Twenty-two years after the deadliest terror attack on U.S. soil, many victims' relatives still feel they've been denied justice.
"We have had no accountability and no justice for the murder of our loved ones," said Terry Strada, who lost her husband, Tom, and some 20 friends who were all in the north World Trade Center tower on 9/11.
Strada says the anniversary is painfully difficult every single year. But this year, she says it's even worse because of a Pentagon letter sent to victims' families last month.
It informs them that plea deals are being explored for the alleged mastermind behind the terrorist attacks and four of his co-conspirators.
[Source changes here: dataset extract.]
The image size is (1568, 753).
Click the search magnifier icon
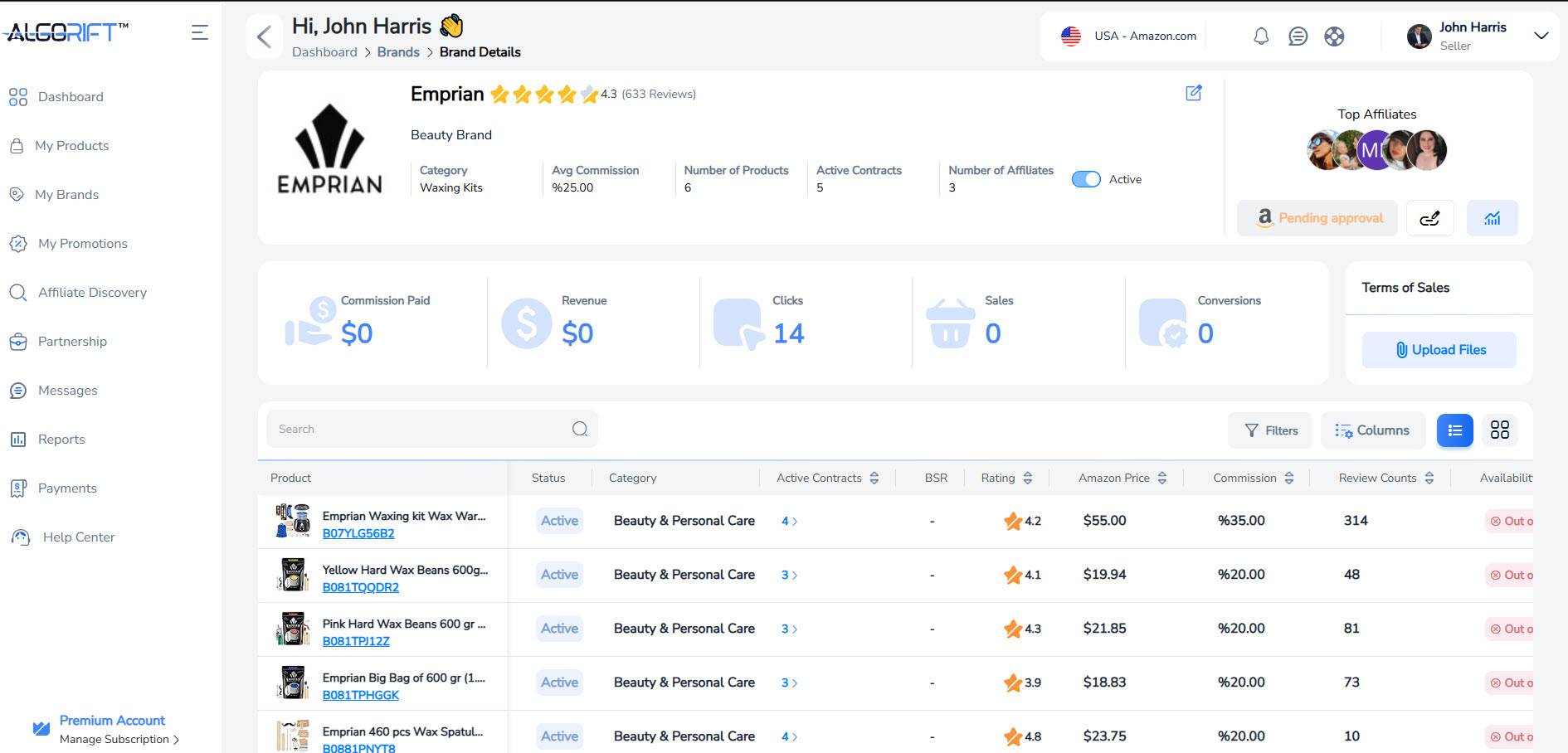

It's seeking to have them "accept criminal responsibility for their actions and plead guilty ... in exchange for not receiving the death penalty."
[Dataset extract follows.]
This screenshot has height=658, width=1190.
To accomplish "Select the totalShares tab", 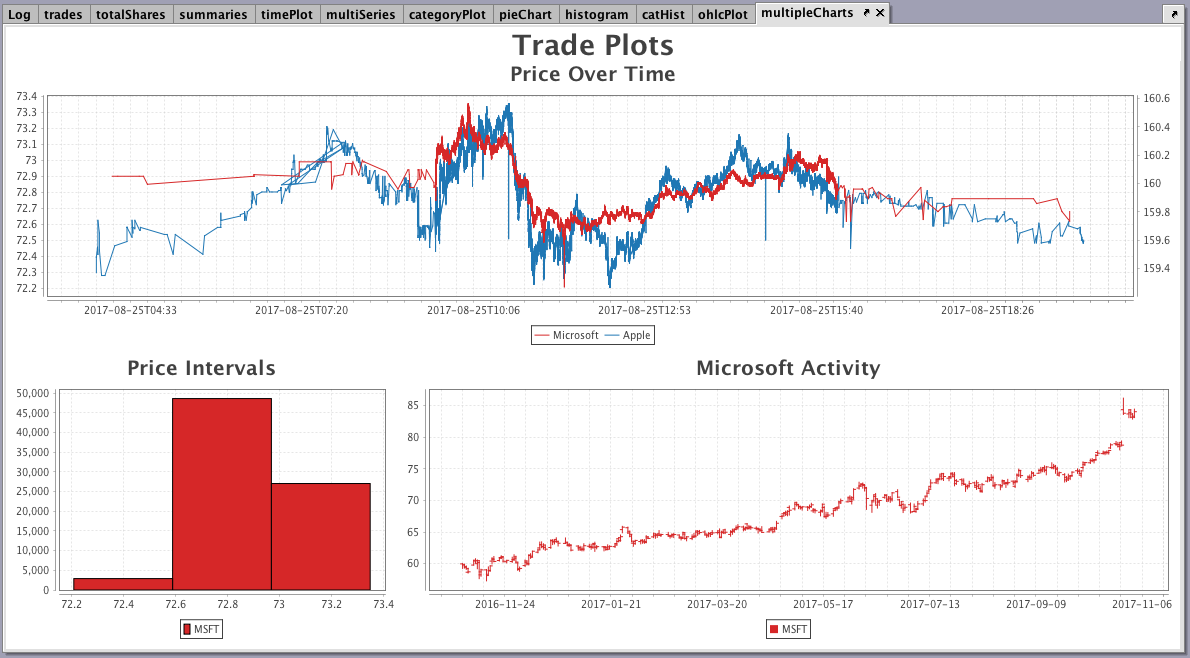I will click(x=131, y=14).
"I am extremely upset by the idea that after 20 years of waiting for a trial, that this could all be taken away from us," said Strada.
Brett Eagleson, who lost his father on 9/11, says a plea deal would "muzzle the truth" and that he wants to hear what the five defendants "have to say about who helped them, about who supported them, about what the Saudi government role was in 9/11."
Other victims' relatives, like Terry Rockefeller, whose sister died on 9/11, have long supported plea agreements as a way to finally get a resolution on the case.
The prosecution of Khalid Sheikh Mohammed and four other Guantanamo Bay detainees has long been troubled by legal challenges — particularly over the fact that the men were repeatedly tortured while being interrogated in CIA custody in the early 2000s.
Legal expert Jonathan Hafetz says the torture and the creation of flawed military tribunals in the wake of 9/11 "have led to plea negotiations being the only way out to get a resolution of the case other than the defendants basically languishing in jail for the rest of their lives and dying without any judgment against them."
Last week, President Biden rejected a list of proposed conditions sought by the five Guantanamo Bay defendants — but negotiations have not ended.
In a statement to Scripps News, the White House says it is "committed to ensuring that the military commissions process is fair and delivers justice to the victims, survivors, families, and those accused of crimes."
Pre-trial hearings in the war court at Guantanamo Bay have been on hold while officials assess the mental competence of one of the defendants to stand trial. Hearings are set to resume Sept. 18.